Anthropologists call it competence plateau: you get fast, you stop noticing what you're not doing. After months of daily Claude Code sessions, I couldn't answer a simple question — of the 11 observable collaboration behaviors Anthropic measured across 9,830 real Claude conversations in their February 2026 AI Fluency Index, which ones do I actually use, and which have I never touched?
So I built skill-tree to answer that on my own session history.
The tool installs as a Claude Code plugin:
claude plugin marketplace add robertnowell/ai-fluency-skill-cards && claude plugin install skill-tree-ai@ai-fluency-skill-cards
Once installed, it runs a 7-step orchestration — finds your session files, extracts user messages, sends them to a remote classifier (Claude Haiku on Fly.io), maps your behavior distribution against the population baseline from Dakan & Feller's 4D AI Fluency Framework, assigns you one of seven archetype cards, then returns a stable URL to your rendered results. End-to-end takes 30–60 seconds.

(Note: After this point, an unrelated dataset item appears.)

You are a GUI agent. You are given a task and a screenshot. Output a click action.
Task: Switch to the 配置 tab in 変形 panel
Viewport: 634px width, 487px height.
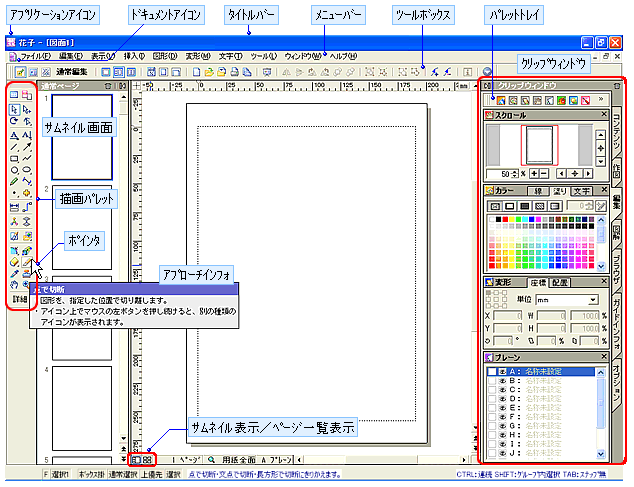click(561, 283)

The archetype cards are rendered as tarot cards using curated museum art. You can see a live example at skill-tree-ai.fly.dev/fixture/illuminator. The card isn't the point — the behavior breakdown is. Specifically: which of the 11 behaviors you've never triggered across your recent sessions becomes your growth quest for the next one, persisted via a SessionStart hook so Claude reminds you at the top of each new session.

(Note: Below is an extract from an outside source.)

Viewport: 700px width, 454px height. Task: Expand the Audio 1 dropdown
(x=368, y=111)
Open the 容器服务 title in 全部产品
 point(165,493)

The part that surprised me most when I ran it on my own history: I was heavily concentrated in two of the three measurable axes (Description and Delegation), and had basically zero signal on Discernment behaviors. The framework distinguishes these from a fourth axis, Diligence, which isn't observable from chat logs alone.
Also works in Cowork via skill-tree-ai.zip, and as an MCP server (npm package skill-tree-ai) for Cursor, VS Code, and Windsurf.